Foto: Courtesy of Dior
Es gibt Dinge, die braucht kein Mensch – und genau deshalb funktionieren sie so gut. Zum Beispiel ein Schokoladenei von der Größe „unvernünftiger Lebensentscheidung“, entworfen vom vielfach ausgezeichneten Sternekoch Yannick Alléno für das Modehaus Dior.
Zu haben ist das gute Stück nicht etwa im Supermarkt um die Ecke, sondern ab dem 23. März exklusiv im Le Jardin du 30 Montaigne.

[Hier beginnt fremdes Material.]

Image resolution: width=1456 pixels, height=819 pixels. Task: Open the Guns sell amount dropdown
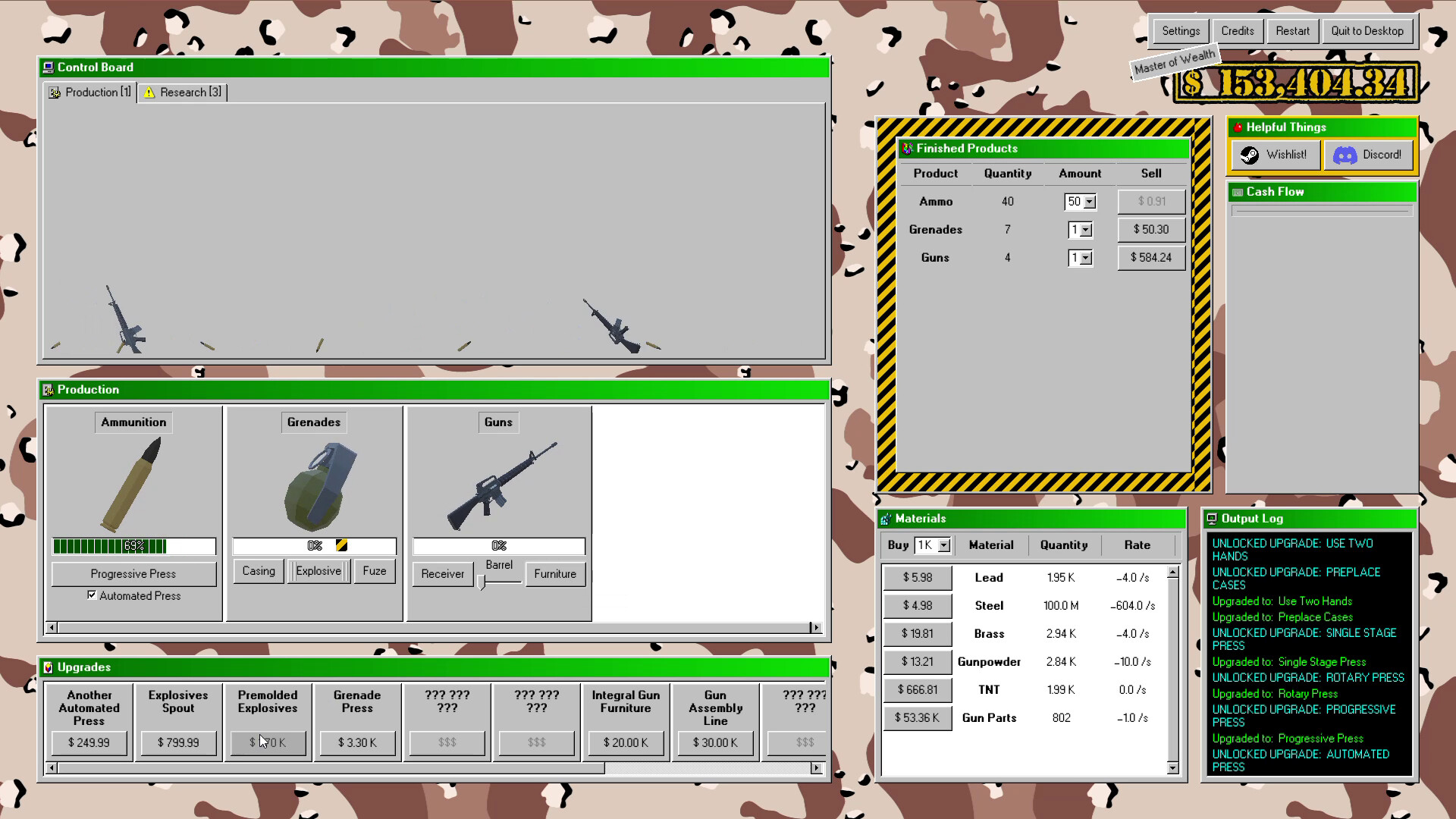pos(1086,258)
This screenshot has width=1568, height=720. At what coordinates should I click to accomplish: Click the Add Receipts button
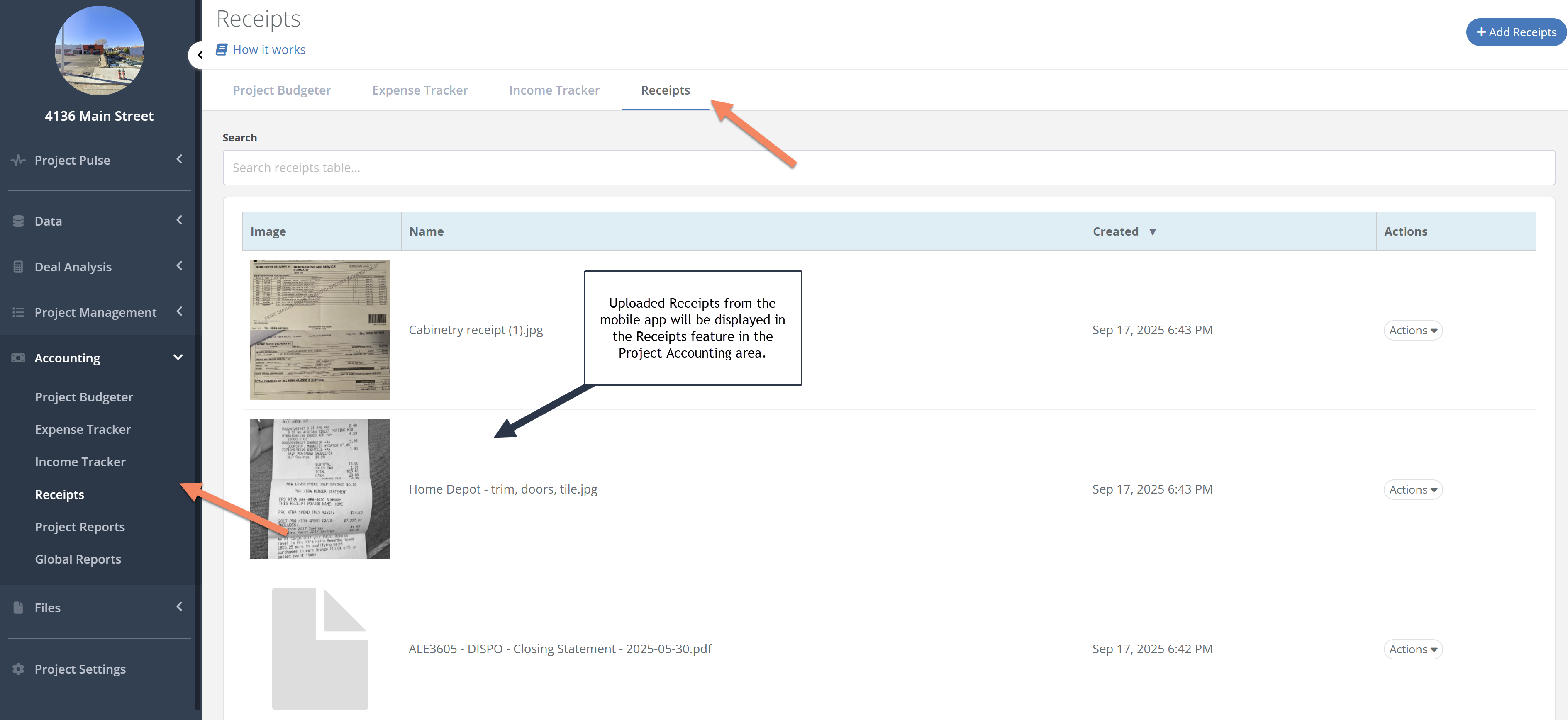1516,32
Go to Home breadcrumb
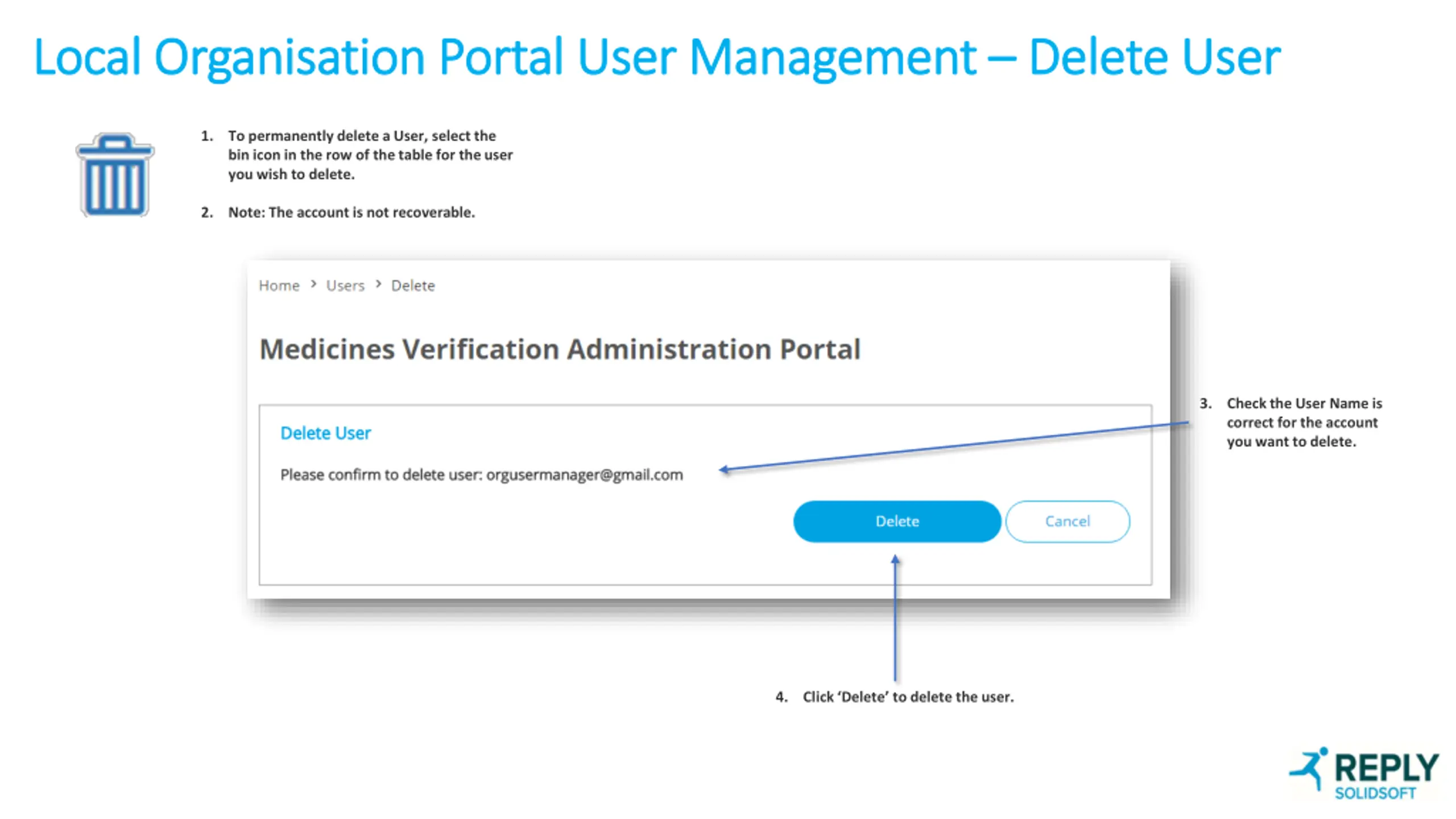Viewport: 1456px width, 819px height. tap(279, 286)
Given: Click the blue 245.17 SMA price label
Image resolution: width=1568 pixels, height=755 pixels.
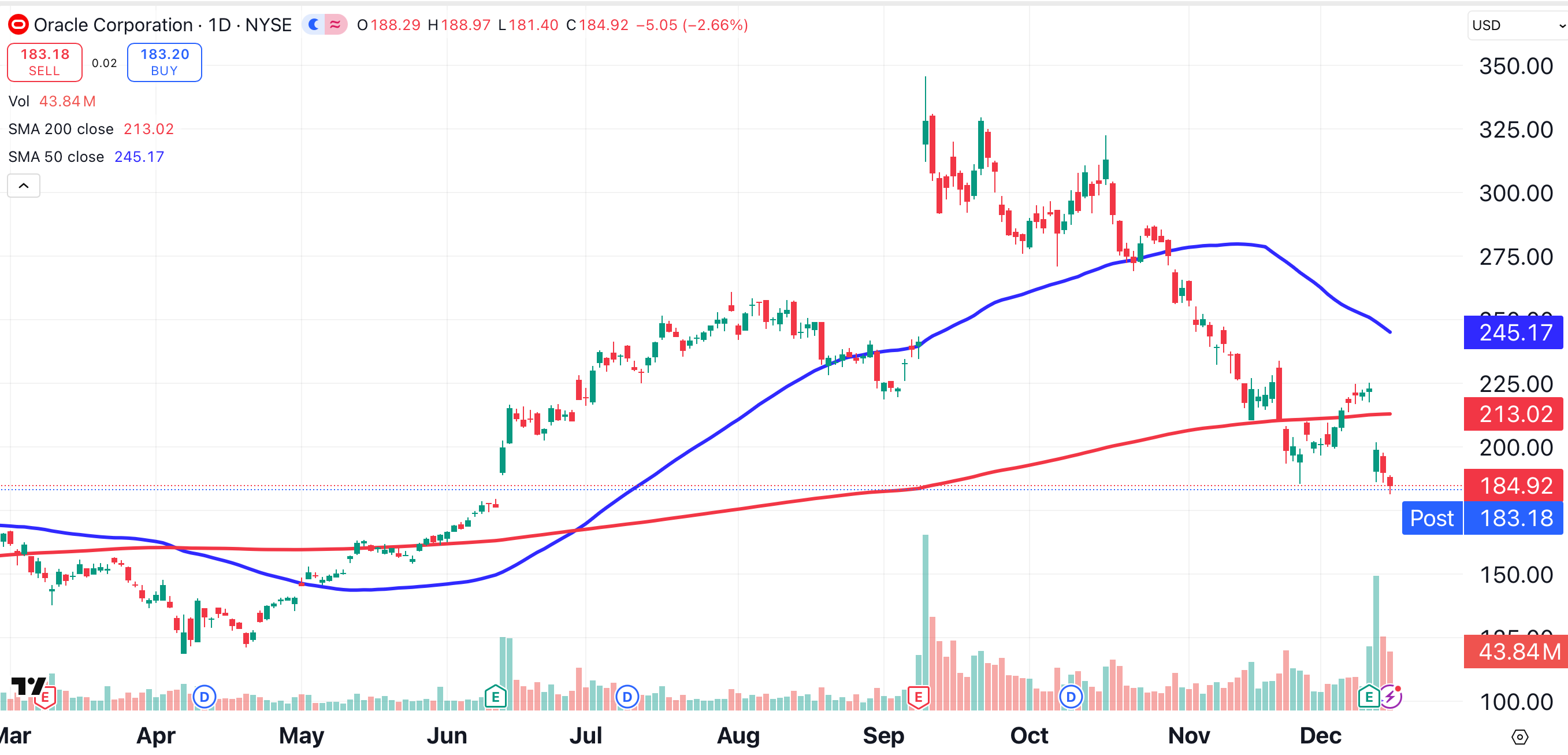Looking at the screenshot, I should 1513,332.
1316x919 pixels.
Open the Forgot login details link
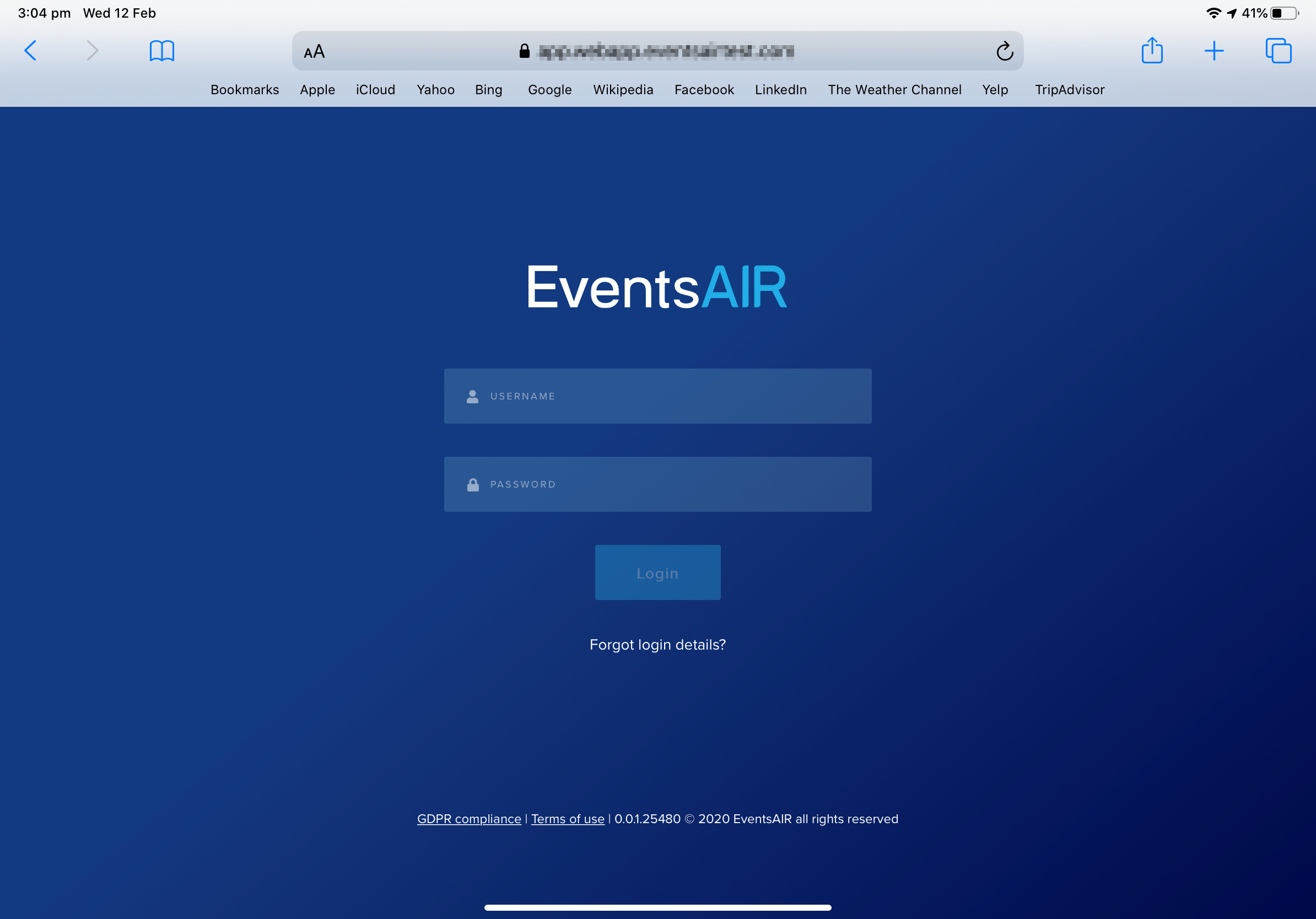[657, 645]
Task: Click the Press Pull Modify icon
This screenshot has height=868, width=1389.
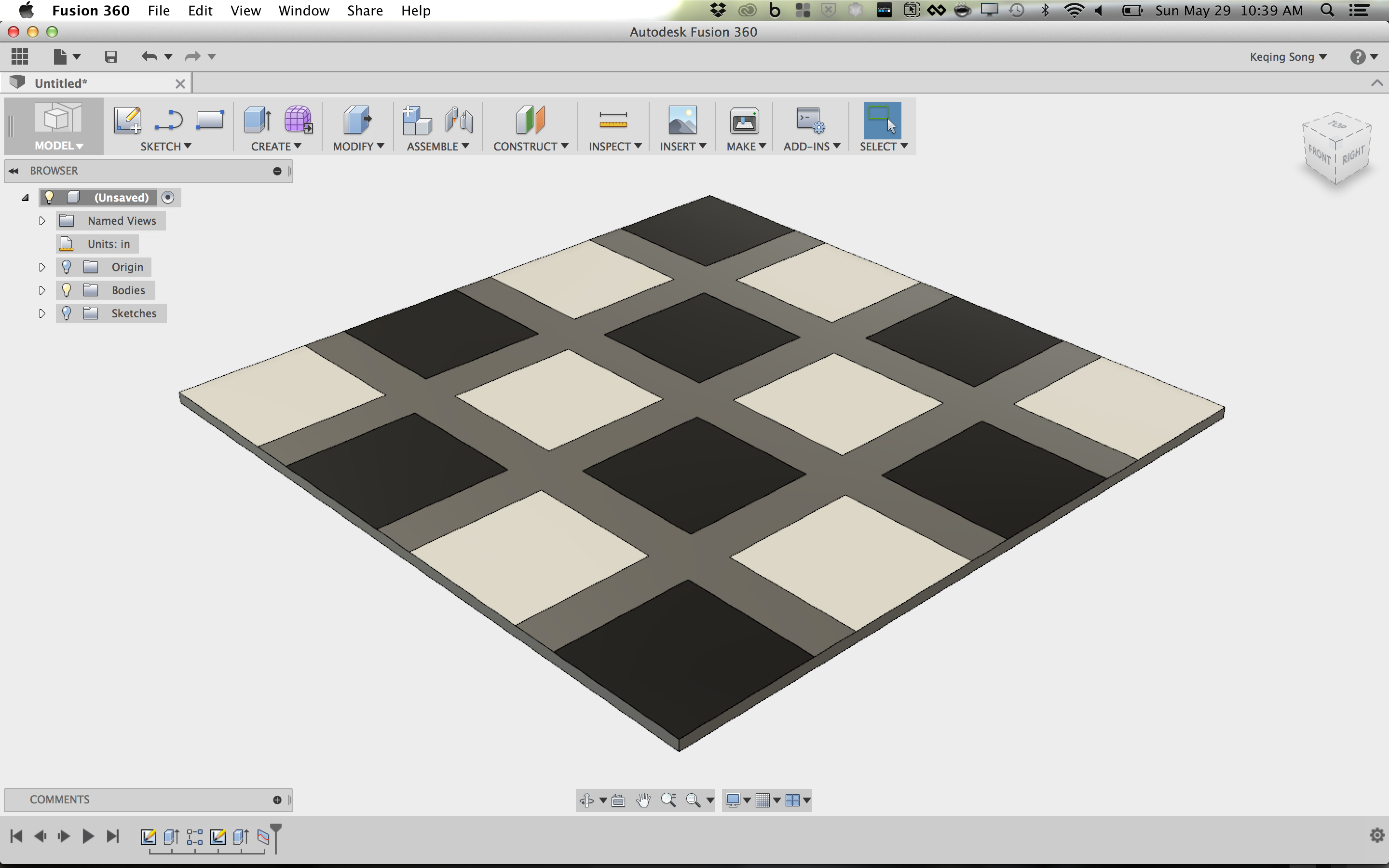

Das Ei besteht aus dunkler und weißer Schokolade und zitiert eines der ältesten Dior-Embleme: das Medaillon mit Schleife. Ein Symbol, das sonst Handtaschen und Parfümflakons ziert, darf nun also auch in Kakao gegossen werden. Couture für den Gaumen, wenn man so will – nur dass sie schmilzt.
Im Inneren warten weitere Verweise auf das Dior-Universum: das Cannage-Muster, Knöpfe, die Initialen „CD“. Gefüllt sind die Stücke mit Haselnüssen, Mandeln, gepufftem Reis-Praliné und Sobacha – also geröstetem Buchweizen, der hier für den knusprigen Moment sorgt. Man könnte auch sagen: Heritage zum Reinbeißen.
Dass ausgerechnet ein Luxushausei als „Werk“ inszeniert wird, passt in die Zeit. Mode will längst nicht mehr nur angezogen, sondern gegessen, getrunken, erlebt werden. Und wer schon mehrere Tausend Euro für eine Tasche ausgibt, schreckt vermutlich auch vor einem designierten Zuckerdenkmal nicht zurück.
Bleibt die Frage, ob man so etwas wirklich isst? Oder stellt man es ins Regal, bis es museal wirkt?